On December 16, 1944, Dottie Mae undertook her first combat mission, the first of 90 over the next five months. Kuhl flew 39 of those missions. On May 8, 1945, the war in Europe was over. Twenty Thunderbolts from the 410th Fighter Group were sent on an “aerial demonstration” flight to a POW/concentration camp at Ebensee, Austria, which had been liberated by Allied forces only three days prior, to boost morale. Lt. Henry Mohr was flying Dottie Mae at the time, and while flying over Traunsee Lake he got too low and struck the water. Although Mohr escaped, the aircraft sank to the bottom of the lake, where it would spend the next 60 years. 

original nose art panel

Dottie Mae was rediscovered in April 2005 and recovered by Trojan Aircraft Services and Sandy Air Corp in June of that year. WWII veteran Jack Croul purchased the airplane and together with restoration specialists Vintage Airframes of Caldwell, Idaho; Allied Fighters of Nampa, Idaho; and Anderson Aeromotive, Dottie Mae was fully restored using much of its original parts.

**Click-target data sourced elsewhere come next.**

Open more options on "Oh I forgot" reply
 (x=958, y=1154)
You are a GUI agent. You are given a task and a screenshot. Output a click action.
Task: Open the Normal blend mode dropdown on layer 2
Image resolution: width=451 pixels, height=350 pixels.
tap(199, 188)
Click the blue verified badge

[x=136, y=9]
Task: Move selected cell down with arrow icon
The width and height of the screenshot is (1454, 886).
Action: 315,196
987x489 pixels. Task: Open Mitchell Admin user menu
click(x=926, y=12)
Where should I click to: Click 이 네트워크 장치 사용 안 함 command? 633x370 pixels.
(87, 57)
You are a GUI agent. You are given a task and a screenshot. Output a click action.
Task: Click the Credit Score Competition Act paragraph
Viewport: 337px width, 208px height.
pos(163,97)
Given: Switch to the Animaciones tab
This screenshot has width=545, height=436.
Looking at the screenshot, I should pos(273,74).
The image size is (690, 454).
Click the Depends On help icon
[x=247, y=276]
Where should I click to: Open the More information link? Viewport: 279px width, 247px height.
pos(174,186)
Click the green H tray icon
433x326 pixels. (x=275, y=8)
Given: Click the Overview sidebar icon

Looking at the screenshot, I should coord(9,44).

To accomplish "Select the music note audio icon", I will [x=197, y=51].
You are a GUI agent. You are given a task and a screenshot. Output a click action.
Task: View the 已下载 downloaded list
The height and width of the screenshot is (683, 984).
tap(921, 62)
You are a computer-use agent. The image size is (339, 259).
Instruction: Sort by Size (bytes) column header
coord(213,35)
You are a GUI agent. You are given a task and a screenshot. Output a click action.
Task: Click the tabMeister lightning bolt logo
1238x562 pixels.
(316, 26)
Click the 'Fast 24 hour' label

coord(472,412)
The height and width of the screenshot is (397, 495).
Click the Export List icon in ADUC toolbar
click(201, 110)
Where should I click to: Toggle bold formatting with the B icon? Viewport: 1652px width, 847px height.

The airplane made its first post-restoration flight on June 23, 2017. The Warbird Round Up in August was its first public appearance and flight. A special short film was played inside one of the hangars at the Round Up, explaining the 10 plus year restoration effort that went in to this aircraft.

Dottie Mae pilot Larry Kuhl

There to celebrate the public unveiling were three men special in Dottie Mae’s past. Two pilots that flew the P-47 in combat, Kuhl and Ralph Vankerkove, and one of its ground crew, armorer Leonard Hitchman. After the short film, the hangar doors raised, and outside sat a shining Dottie Mae. The aircraft looks like it did when it rolled out of the factory. 

The large crowd cheered when pilot John Maloney started Dottie Mae up for its flight. Together with a Corsair, P-38, and P-51 from the Planes of Fame collection, Dottie Mae made several passes before coming in to a standing ovation. The tears in the eyes of Larry Kuhl, Ralph Vankerkove, and Leonard Hitchman said it all. Those tears are the greatest compliment that the restoration crew will ever receive. 



Chris Henry and Zack Baughman are staff members of EAA.